Terça-feira, 30 de agosto, pelas sete horas da noite, caí em nova prostração. Todos os presentes me julgaram morto e se retiraram. Olivier le Daim e Coittier, sentindo a execração pública, haviam ficado junto ao meu leito, já que não tinham alternativa.
Em breve recuperei completamente a consciência. Ergui-me, sentei-me na cama e olhei em torno. Não havia ninguém de minha família; nenhuma mão amiga procurava a minha, nesse supremo instante, para suavizar a minha agonia num último contato. Àquela hora talvez meus filhos brincassem enquanto seu pai morria. Ninguém pensou que o culpado ainda podia contar com um coração que compreendesse o seu. Procurei ouvir um soluço abafado e só ouvi as risadas dos dois miseráveis que estavam junto de mim.
Divisei a um canto a minha galga favorita, que morria de velha. Meu coração pulsou de alegria, pois eu tinha um amigo, um ser que me estimava.

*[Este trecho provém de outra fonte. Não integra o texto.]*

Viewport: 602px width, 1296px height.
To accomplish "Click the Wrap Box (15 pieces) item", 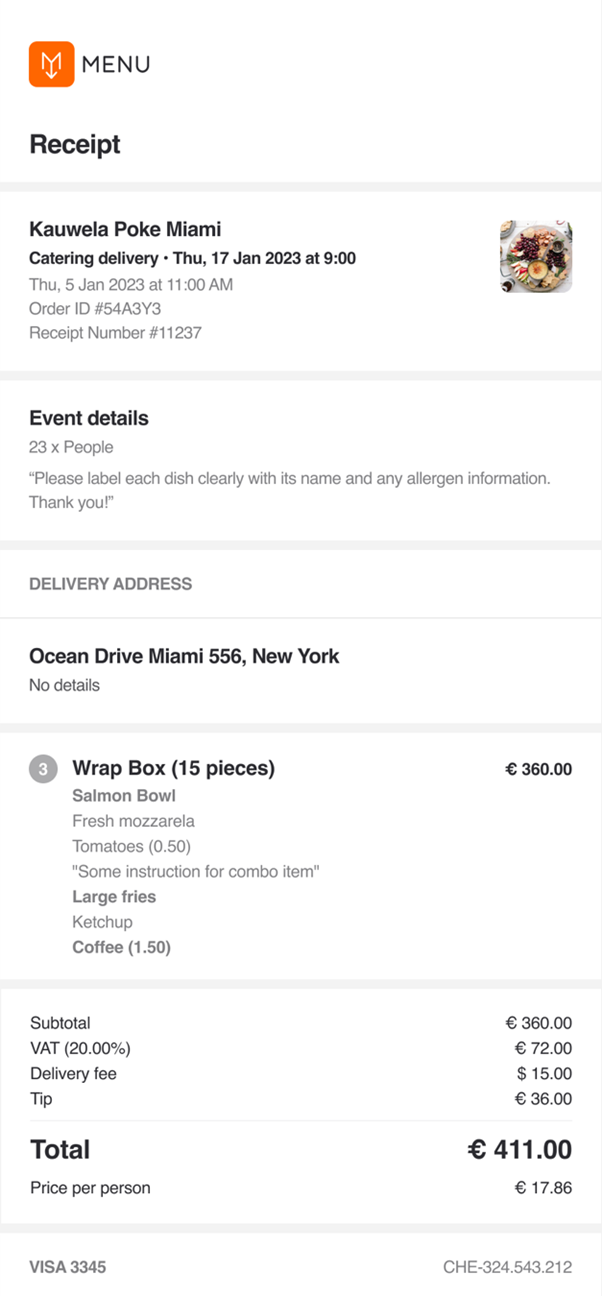I will tap(173, 769).
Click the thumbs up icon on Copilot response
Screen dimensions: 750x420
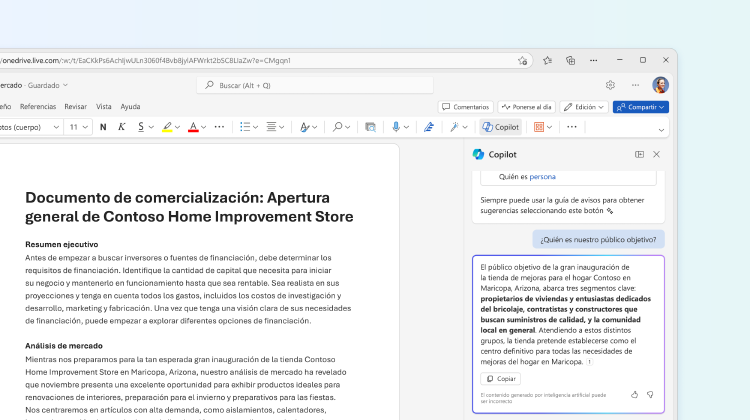coord(634,394)
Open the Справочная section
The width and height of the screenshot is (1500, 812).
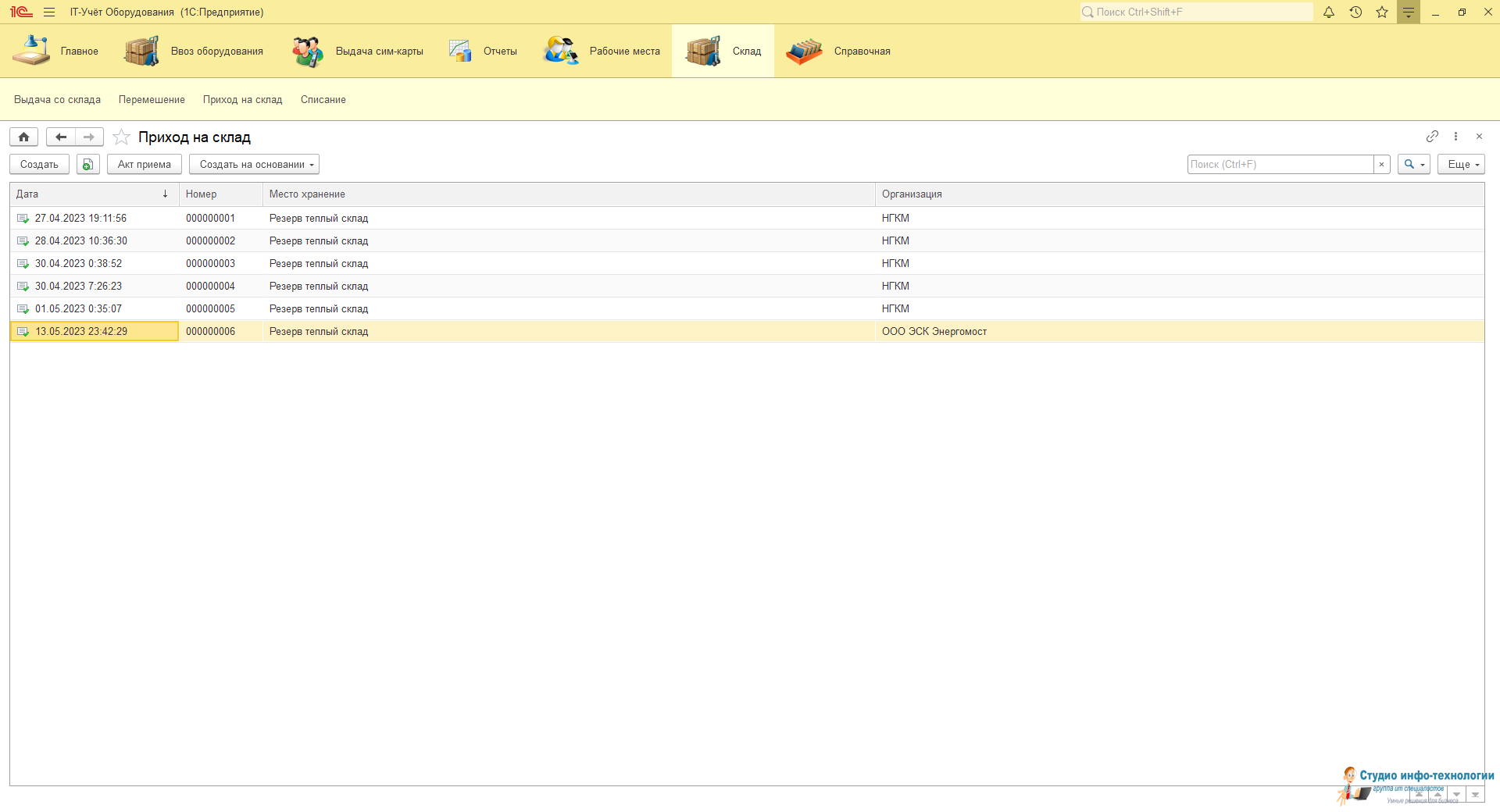click(840, 52)
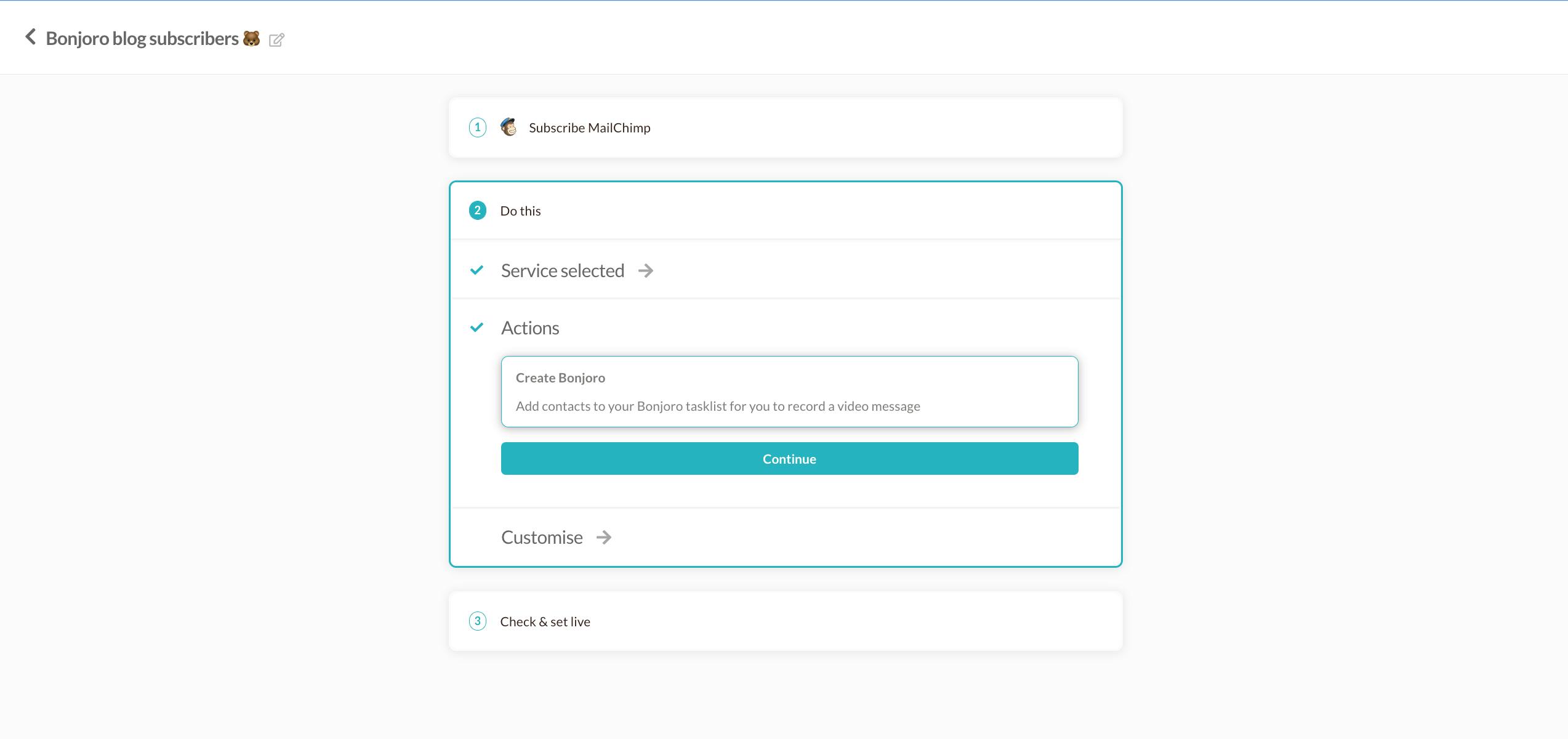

Fiz-lhe um sinal com a mão. A lebreira arrastou-se com esforço até junto ao leito e veio lamber-me a mão agonizante. Olivier percebeu esse movimento; levantou-se de um salto, praguejando, e esbordoou a infeliz cadela com um bastão até matá-la. Expirando, meu único amigo lançou-me um longo e doloroso olhar.
Olivier empurrou-me violentamente sobre o leito. Deixei-me cair e entreguei a Deus a minha alma culposa.
[1] Embrun é uma antiquíssima cidade do sul da França, situada na Bacia do Ródano, na Provença. Seu antigo nome latino era Ebraduno. Tem cerca de 4.000 habitantes.